(REQUIRED ACTION) Write the entries again exactly, with no line missing.

[Data extracted from a collection]
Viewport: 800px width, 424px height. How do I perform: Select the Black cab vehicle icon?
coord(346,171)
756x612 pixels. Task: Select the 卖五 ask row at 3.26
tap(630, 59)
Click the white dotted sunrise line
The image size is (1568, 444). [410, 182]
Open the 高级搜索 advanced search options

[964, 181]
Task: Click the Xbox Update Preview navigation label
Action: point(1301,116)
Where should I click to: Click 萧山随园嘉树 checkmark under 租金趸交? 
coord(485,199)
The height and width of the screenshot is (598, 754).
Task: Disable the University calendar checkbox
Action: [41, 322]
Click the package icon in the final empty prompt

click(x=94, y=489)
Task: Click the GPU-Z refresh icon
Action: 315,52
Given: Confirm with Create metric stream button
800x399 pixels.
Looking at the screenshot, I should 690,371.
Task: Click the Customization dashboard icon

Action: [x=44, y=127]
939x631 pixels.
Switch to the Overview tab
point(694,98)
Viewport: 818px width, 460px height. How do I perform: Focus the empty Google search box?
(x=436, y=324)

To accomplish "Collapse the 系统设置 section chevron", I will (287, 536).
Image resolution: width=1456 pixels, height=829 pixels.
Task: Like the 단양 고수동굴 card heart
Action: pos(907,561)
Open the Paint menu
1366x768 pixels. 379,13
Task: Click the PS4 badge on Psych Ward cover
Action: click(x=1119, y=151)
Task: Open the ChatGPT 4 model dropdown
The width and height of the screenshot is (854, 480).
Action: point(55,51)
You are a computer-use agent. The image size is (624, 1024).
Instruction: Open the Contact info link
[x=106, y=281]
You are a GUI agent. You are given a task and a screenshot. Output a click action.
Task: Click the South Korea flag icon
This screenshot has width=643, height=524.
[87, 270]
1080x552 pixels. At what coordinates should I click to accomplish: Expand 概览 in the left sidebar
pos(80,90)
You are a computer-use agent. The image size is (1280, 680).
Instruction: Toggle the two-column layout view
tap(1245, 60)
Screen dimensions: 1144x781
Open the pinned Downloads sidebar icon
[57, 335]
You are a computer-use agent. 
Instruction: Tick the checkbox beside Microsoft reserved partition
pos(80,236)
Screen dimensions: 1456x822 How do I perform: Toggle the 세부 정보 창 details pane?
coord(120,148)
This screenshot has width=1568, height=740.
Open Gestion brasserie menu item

(RESULT BELOW)
Viewport: 800px width, 424px height. How do I perform: Select the Black cab vehicle icon?
coord(346,171)
756x612 pixels. Task: Select the 卖五 ask row at 3.26
tap(630, 59)
Click the white dotted sunrise line
The image size is (1568, 444). [410, 182]
Open the 高级搜索 advanced search options

[964, 181]
Task: Click the Xbox Update Preview navigation label
Action: point(1301,116)
Where should I click to: Click 萧山随园嘉树 checkmark under 租金趸交? 
coord(485,199)
The height and width of the screenshot is (598, 754).
Task: Disable the University calendar checkbox
Action: [41, 322]
Click the package icon in the final empty prompt

click(x=94, y=489)
Task: Click the GPU-Z refresh icon
Action: 315,52
Given: Confirm with Create metric stream button
800x399 pixels.
Looking at the screenshot, I should 690,371.
Task: Click the Customization dashboard icon

Action: [x=44, y=127]
939x631 pixels.
Switch to the Overview tab
point(694,98)
Viewport: 818px width, 460px height. How do I perform: Focus the empty Google search box?
(x=436, y=324)

To accomplish "Collapse the 系统设置 section chevron", I will (287, 536).
Image resolution: width=1456 pixels, height=829 pixels.
Task: Like the 단양 고수동굴 card heart
Action: pos(907,561)
Open the Paint menu
1366x768 pixels. 379,13
Task: Click the PS4 badge on Psych Ward cover
Action: click(x=1119, y=151)
Task: Open the ChatGPT 4 model dropdown
The width and height of the screenshot is (854, 480).
Action: point(55,51)
You are a computer-use agent. The image size is (624, 1024).
Instruction: Open the Contact info link
[x=106, y=281]
You are a GUI agent. You are given a task and a screenshot. Output a click action.
Task: Click the South Korea flag icon
This screenshot has width=643, height=524.
[87, 270]
1080x552 pixels. At what coordinates should I click to accomplish: Expand 概览 in the left sidebar
pos(80,90)
You are a computer-use agent. The image size is (1280, 680).
Instruction: Toggle the two-column layout view
tap(1245, 60)
Screen dimensions: 1144x781
Open the pinned Downloads sidebar icon
[57, 335]
You are a computer-use agent. 
Instruction: Tick the checkbox beside Microsoft reserved partition
pos(80,236)
Screen dimensions: 1456x822 How do I perform: Toggle the 세부 정보 창 details pane?
coord(120,148)
This screenshot has width=1568, height=740.
Open Gestion brasserie menu item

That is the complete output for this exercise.